▶ _WHAT TO WORK ON_
Each entry below must be repeated exactly. Leave the pictures out of it.

··· DATASET ENTRIES ···

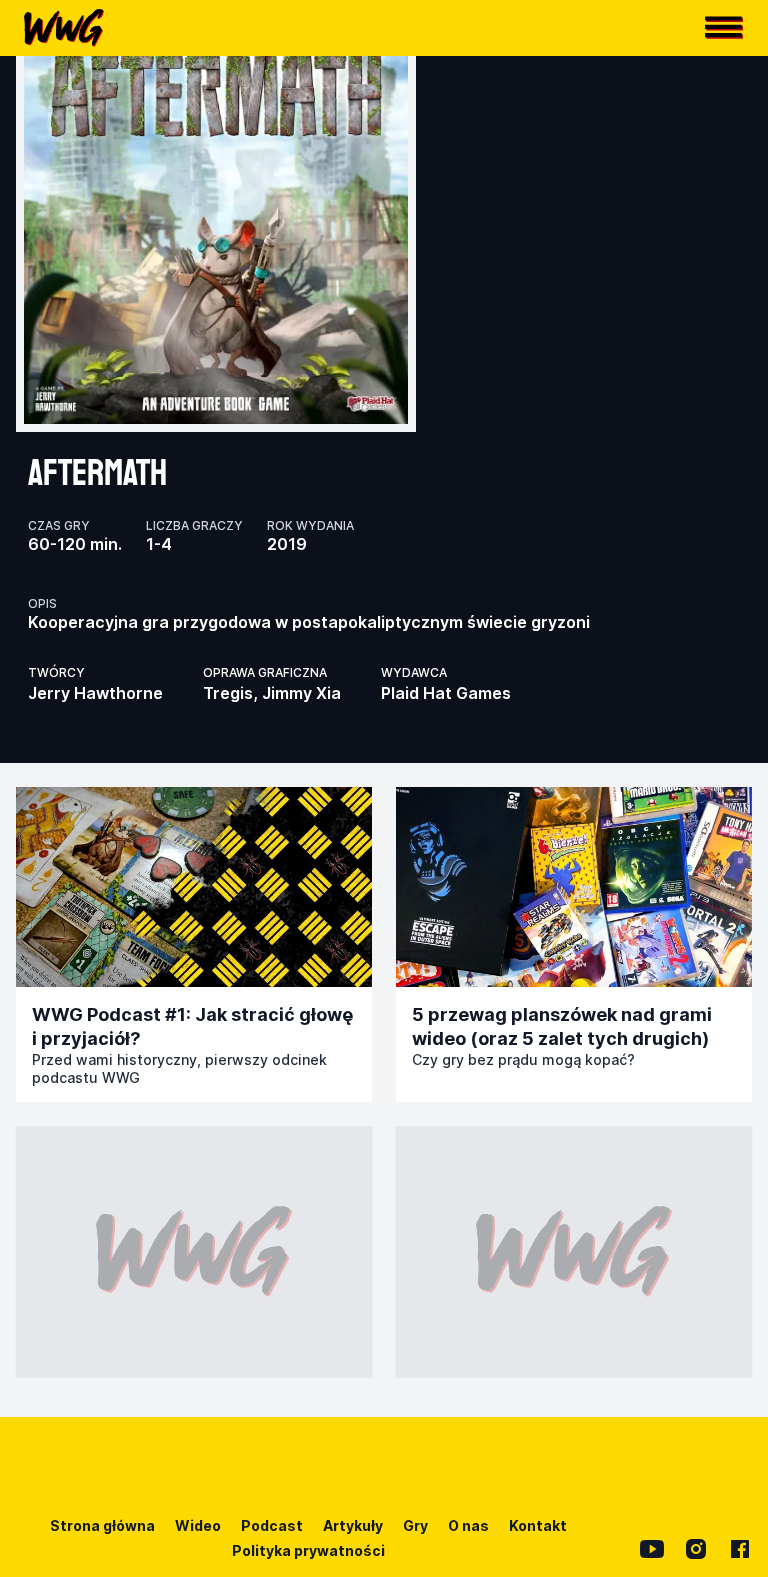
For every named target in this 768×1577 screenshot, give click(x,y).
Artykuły (353, 1525)
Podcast (272, 1525)
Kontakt (538, 1525)
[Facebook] (740, 1549)
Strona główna (102, 1525)
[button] (724, 28)
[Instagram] (696, 1549)
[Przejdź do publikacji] (194, 887)
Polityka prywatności (308, 1550)
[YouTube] (652, 1549)
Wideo (198, 1525)
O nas (468, 1525)
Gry (415, 1525)
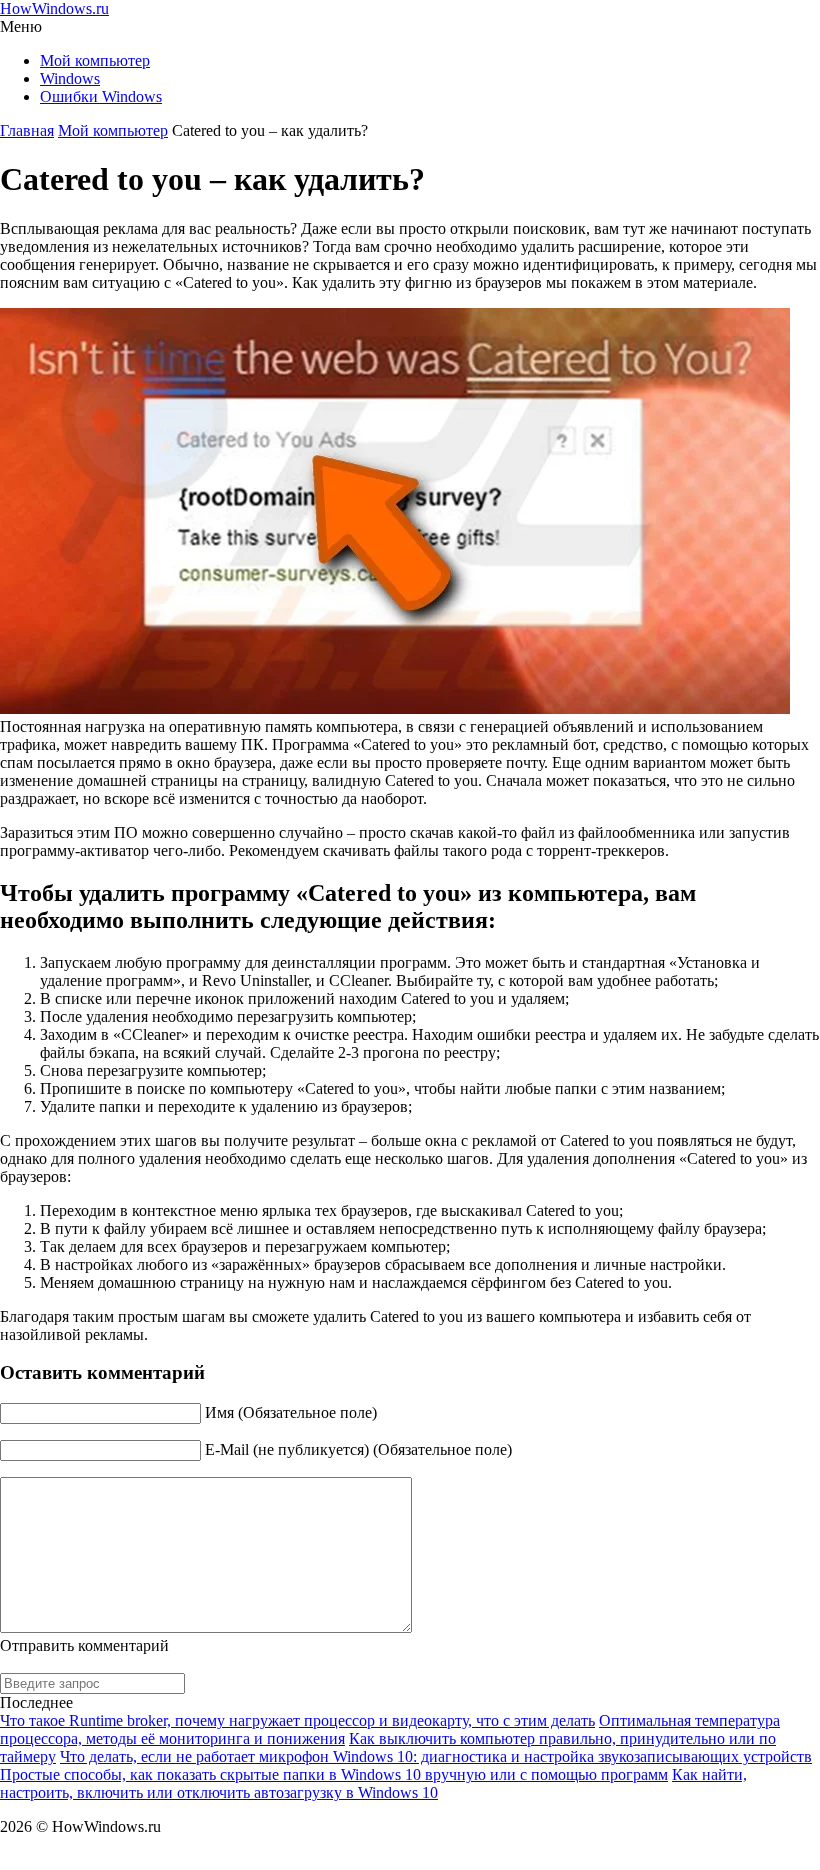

···

▶ _ANSWER BOX_
For every named target in this 768×1577 screenshot, give click(x,y).
Artykuły (353, 1525)
Podcast (272, 1525)
Kontakt (538, 1525)
[Facebook] (740, 1549)
Strona główna (102, 1525)
[button] (724, 28)
[Instagram] (696, 1549)
[Przejdź do publikacji] (194, 887)
Polityka prywatności (308, 1550)
[YouTube] (652, 1549)
Wideo (198, 1525)
O nas (468, 1525)
Gry (415, 1525)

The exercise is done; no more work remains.